From FIGS. 14 to 17, the infrared blocking multilayer film containing each compound of zinc, lithium, nickel, calcium, cobalt, indium and vanadium in the order of Examples 20 to 26 is not good in blocking against near infrared rays, but the above It has an excellent blocking property of 2% or less for mid- and far-infrared rays in the wavelength range, and for visible light in the wavelength range of 380 to 780 nm (in Example 24, the wavelength range of about 480 nm to about 560 nm) It was found to have excellent permeability of 60% or more.

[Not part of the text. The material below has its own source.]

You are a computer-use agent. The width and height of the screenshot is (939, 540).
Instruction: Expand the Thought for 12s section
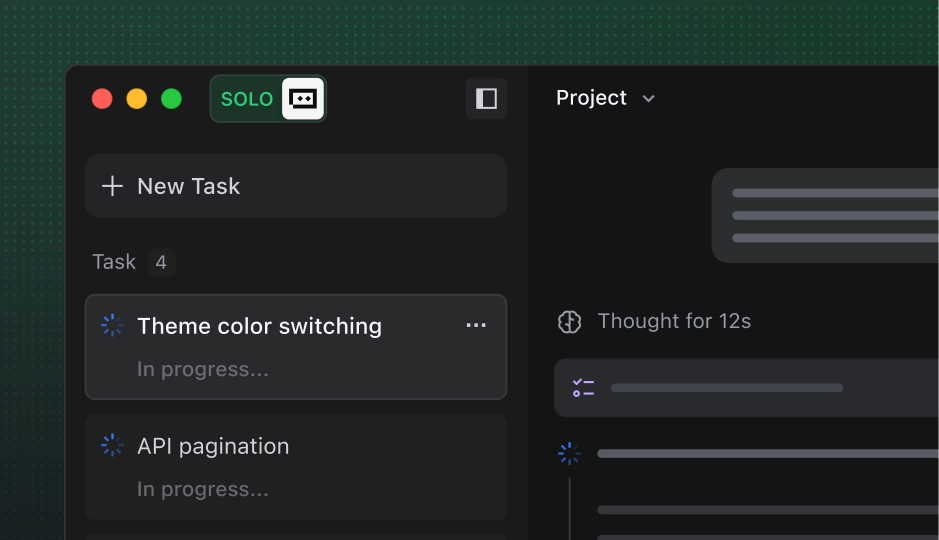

From FIG. 19, the laminated film of Comparative Example 1 uses a polymer of a phosphonic acid group-containing hydrolyzate that does not have a metal compound, and the laminated film of Comparative Example 2 does not have an infrared shielding layer. None of them had a blocking property against near infrared rays.

Claims (11)

Lithium, calcium, vanadium, cobalt, nickel, copper, zinc and a polymer of a reaction product of (meth) acrylamide and phosphoric acid or a polymer of a hydrolyzate of a reaction product of (meth) acrylamide and phosphoric anhydride An infrared ray shielding resin obtained by adding at least one metal compound selected from the group consisting of indium, wherein the addition amount of the metal compound is 1 × 10 ^{−4 to} 3 × 10 10 per gram of the polymer. Infrared shielding resin characterized by being ^-3 mol. Lithium, calcium and vanadium are used as a copolymer of a reaction product of (meth) acrylamide and phosphoric acid or a hydrolyzate of a reaction product of (meth) acrylamide and phosphoric anhydride and a compound having an ethylenically unsaturated bond. Infrared shielding resin obtained by adding at least one metal compound selected from the group consisting of cobalt, nickel, copper, zinc and indium, and the amount of the metal compound added is 1 g of the copolymer. Infrared shielding resin characterized by being 1 × 10 ^{−4 to} 3 × 10 ⁻³ mol per unit. The infrared shielding resin according to claim 1 or 2, wherein the metal compound is an organic acid salt, an inorganic acid salt, a halide, an alkoxide, or acetylacetonate of the metal. The infrared shielding resin according to claim 3, wherein the metal is monovalent or divalent copper. The infrared ray shielding resin according to any one of claims 1 to 4, wherein the polymer or copolymer has a (poly) phosphonic acid group. 6. The infrared ray shielding resin according to claim 2, wherein the compound having an ethylenically unsaturated bond is an unsaturated compound having a sulfonic acid group. The infrared shielding resin according to any one of claims 1 to 6, wherein the infrared shielding resin has a structure in which the metal compound is dispersed in the polymer or copolymer. The infrared ray shielding resin according to claim 5, wherein the metal ions have a structure in which a salt is formed with a (poly) phosphonic acid group of the polymer or copolymer. Blocking resin. The infrared ray shielding resin according to any one of claims 6 to 8, wherein the infrared ray shielding resin has a structure in which the metal ions form a salt with a sulfonic acid group of the copolymer. Infrared shielding resin in any one of Claims 1-9 WHEREIN: The said hydrolyzate is Formula (1):

(Wherein R ¹ is a hydrogen group or a methyl group) N, N-diphosphonic acid (meth) acrylamide represented by formula (2):

(Wherein R ¹ is a hydrogen group or a methyl group, and n is an integer of 0 to 2), and includes (poly) phosphonic acid group-containing (meth) acrylamide or both of them. Infrared shielding resin. The infrared ray shielding resin according to any one of claims 2 to 10, wherein the compound having an ethylenically unsaturated bond is represented by the formula (3):

Wherein R ² is a hydrogen group or a methyl group, R ³ and R ⁴ are a hydrogen group or an alkyl group having 1 to 3 carbon atoms, and R ⁵ is an alkylene group having 1 to 3 carbon atoms. Infrared shielding resin characterized by being acrylamide alkane sulfonic acid and / or vinyl sulfonic acid.